This gap in school readiness receives much less attention than the test score gaps that hound these children throughout their school careers or the vast gulfs in high school graduation rates and college enrollment rates that are the end results. But the early delay in pre-academic progress largely predicts those later, more visible shortfalls (Burchinal, et al., 2011; Duncan & Magnuson, 2005). Children who enter school lagging far behind don't usually catch up.
It's no mystery why children from low-income families often start kindergarten so far behind. These children are less likely to have the early educational support that is so crucial for the development of their knowledge and skills. Their parents tend to be less well educated and more stressed, and to have fewer psychological and financial resources. These children are less likely to spend their days in playful conversational banter with an adult who has the time and patience to answer their innocent, incessant questions, helping them build their vocabularies and their general store of knowledge. They typically have fewer enticing educational toys that could kick-start their cognitive development—sets of blocks and fascinating puzzles; fantastic or mundane clothes for dramatic play; wildly colorful picture books telling amazing stories.
This is where preschool comes in. We know that preschool can provide the developmentally stimulating experiences that many children growing up in poverty lack. The evidence is incontrovertible.

▸ Supplied information:
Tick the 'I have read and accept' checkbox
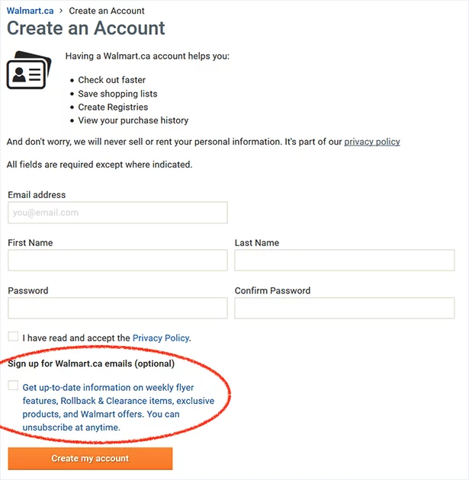This screenshot has width=469, height=480. [x=13, y=337]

▸ Exercise prompt:
Please write out the school readiness passage word for word, starting with "This gap in" and going on through "usually catch up.".

▸ Result for this task:
This gap in school readiness receives much less attention than the test score gaps that hound these children throughout their school careers or the vast gulfs in high school graduation rates and college enrollment rates that are the end results. But the early delay in pre-academic progress largely predicts those later, more visible shortfalls (Burchinal, et al., 2011; Duncan & Magnuson, 2005). Children who enter school lagging far behind don't usually catch up.